Sweat-drenched from the heat of the sun that recently broke through the horizon, I crawled onto a small passenger plane heading for Chaing Mai, Thailand. Drained from the effects of the sun and coupled with lack of sleep, I sank into seat 4B on the air-conditioned plane, and drifted into an unconscious state of delirium.
I sat in a classroom, read from a textbook and watched videos. I discussed the mechanics of the equipment. I reviewed the techniques and mathematical equations for underwater calculations. The over abundance of computations was beginning to fry my relaxed, holiday-oriented brain. I ventured to the beach in need of practical experience.

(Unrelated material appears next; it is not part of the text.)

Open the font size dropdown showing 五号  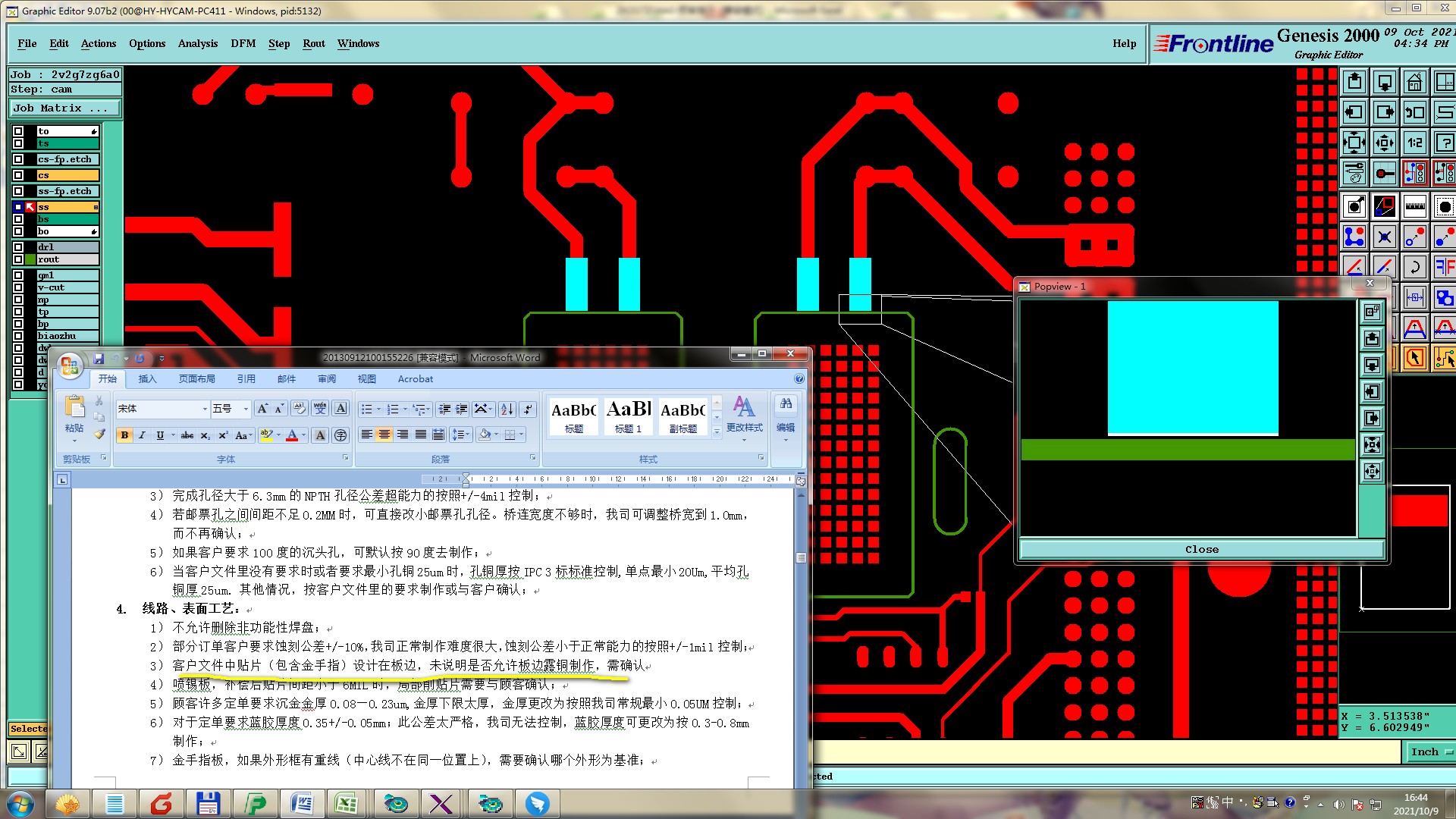tap(246, 410)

The beach was my safety zone to practice and splash toward the surface when I needed air. The breathing process was easy, but the certification test was a struggle. My first test was to take off my mask and learn to place it back on my face. I had to sit underwater, clear the water out of the mask with the tilt of my head and breathe out my nose. I failed miserably – swallowing the sandy beach water and becoming frustrated – several times! I asked the instructor to test me on other aspects, but he was more stubborn than I. He told me I had to pass this test before moving on to the easier ones.
The sandy beach water was rough on my nose and throat as I continued to fail my underwater task. I coughed and spewed the grainy wetness out of my nose and mouth. I had a few choice words for the instructor, but refrained from chewing his head off and spitting it onto the beach. My mouth had swallowed enough crap for one day.
I left the beach – making the instructor carry both of the oxygen tanks as I walked back to the Barakuda Dive School – defeated. The tests crushed my hopes to receive my scuba diving certification. When I returned, I asked for my money back. The owner asked if I would be willing to try again. I said yes, but I wasn’t able to do the test. He didn’t care about the test. He wanted me to have fun, so I returned to the water the following day (with a new instructor).
The underwater world became a fascinating journey of colorful reefs and creatures that slithered through the water like a snake in the grass. As I explored the depths of my unfamiliar world, the sea life exploded with rich hues of light that bounced off the aquatic life and sank into the abyss below.
I sat twenty-five meters below the surface and easily completed my certification tests, without swallowing any water. I had a really cool instructor (with a hot accent) who kept me calm as I pulled off my mask and learned how to breathe without the regulator during the exam process. I was thankful for Antti, my new instructor, for helping me enjoy the tranquility of the water.
I swam in a full-length, black, skintight wetsuit that failed to camouflage me from my environment. The six-foot shark glided effortlessly through this oceanic world. The shark bolted in my direction, only meters from me. I began to breathe deeply into my respirator device. The bubbles climbed toward the water’s surface, which multiplied as my breathing intensified. I was unable to remain motionless as I kicked my legs to maintain my stability in the water. I gasped for oxygen. There was nowhere to hide. Screaming would have been ineffective and would only cause me to swallow more of the ocean. My mind must have screamed loud enough to create a disturbance in the water because the enormous creature maneuvered towards my eye-popping, fearful body.
This terrifying moment made me leap from my seat as the flight attendant asked, “What would you like to drink?” I was thirsty for another descent to the sea floor because diving among the aquatic creatures was an entirely intoxicating experience. Instead, I said, “I’ll have a cup of tea, thank you.”